Is there also an issue that there’s not enough people who understand that whisky’s a long-term business? ‘Possibly. If you’re managing the stocks within a large company and you see you have some 30-year-old, wouldn’t you sell it because it would give a huge spike in your profits?

‘A lot of firms are driven by short-term profit targets.’ He guffaws. ‘Avarice and greed. But really, if you are a whisky division [of a large distiller] you have to have targets. Our only target was to be able to manage the debt, so as long as we were able to finance that I was happy, and not under pressure to take short-term sales sacrifices at the expense of long-term gain.’

Subsequently, there’s been the purchase of Edinburgh Gin just at the point when that category exploded, and there’s now plans to open a distillery in the centre of the city. Glengoyne has become Scotland’s most-visited distillery and one of its greenest. Then there’s Rosebank.

Distillery aspirations: Russell says it is a ‘dream’ to be reopening Rosebank

After the chat, we head along the road to Falkirk to have a look at the site. The warehouses are pretty sound, but the distillery is cold and ravaged. Pigeon shit everywhere, holes where copper thieves ripped out the stills, the enormous mash tun rusted, its gears seized up. The old distillery buildings have to be rebuilt. A palimpsest. The same, yet different.

‘It was too good to be true that the lease was up for grabs,’ he says looking around the courtyard. ‘We didn’t do any business planning. You didn’t need to, because it was too obvious. We were really lucky. It obviously wasn’t in Diageo’s plans – I imagine they’d been thinking about Port Ellen and Brora – and they didn’t own the site.’

The key was getting the stock? ‘Absolutely. I thought that even if we had the stock in isolation, we will not be embarrassed because it will be valuable. If cash flow prohibited a rebuild, we could always sit on it and look after the whisky with care and love.’ But all fell into place perfectly. Diageo sold the stock, and Scottish Canals sold them the site.

‘It’s made me so proud, because Rosebank is a proper, proper whisky. This is a dream.’

So what are the plans? ‘We won’t launch until we get it right. We are determined to replicate what it was. Fabulously, the stillmaker [Abercrombie] still had the plans and Diageo’s archive team gave us all the background information, so we will get the same people to make the same stills from the original plans. It’s fucking cool. We can make whisky as it was made in the past, but in a different layout because we are creating a visitor experience around it.’

We wander into the warehouse. ‘It’s a long-term legacy I want to build,’ he says. ‘Three distilleries – four with the gin – are exciting and it is going to take a long time, but we have sufficient sales to be able to take a long-term view.

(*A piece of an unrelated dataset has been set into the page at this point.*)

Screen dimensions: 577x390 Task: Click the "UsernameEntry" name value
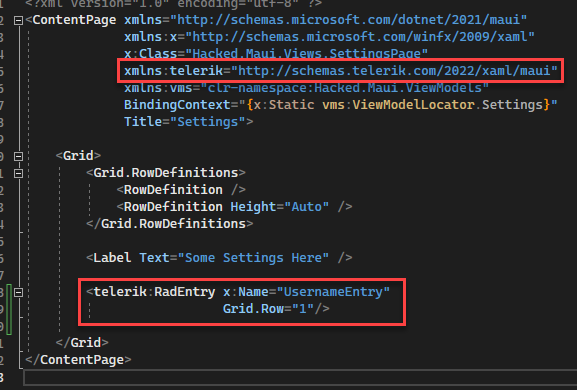(x=333, y=292)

The old stock we have will help with the rebuilding of the new distillery, but I’m nervous of what people will say about it.

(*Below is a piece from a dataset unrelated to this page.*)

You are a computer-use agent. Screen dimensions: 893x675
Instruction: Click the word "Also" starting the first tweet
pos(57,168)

Inherited whisky: Russell believes Rosebank’s old stocks will help rebuild the distillery

‘Managing the change [from bottler to distiller] has been a challenge, but to be able to manage the growth we’ve achieved is remarkable, and a lot of that comes down to being lucky.’

You keep mentioning luck.

‘The chances that we exist, that the sperm hits the egg, are slim at best. The fact that we were born into a developed economy and had money to go to university and choose a career is outrageously lucky.

‘I know I’m fortunate to be able to ponce around in this industry, which is the best in the world because we are friendly to each other. I’m the luckiest person I know.’

But do you make your own luck?

A pause.

‘I suppose you do. It’s often the deals that you don’t do which make you successful. I do take calculated risks, and have a team around me whom I trust and who are extremely good at what they do. I couldn’t do anything without them.’

But you’ve made some pretty canny decisions.

A longer pause. A smile. ‘Yeah. I have actually,’ he laughs.

‘I can’t be that modest all the time, but luck has played a major part. The macro environment has moved in our favour, consumer demand has moved into single malt. Let’s find out in 10 years’ time if I’m right, but we have the right people and the right model, so I’m quite relaxed.’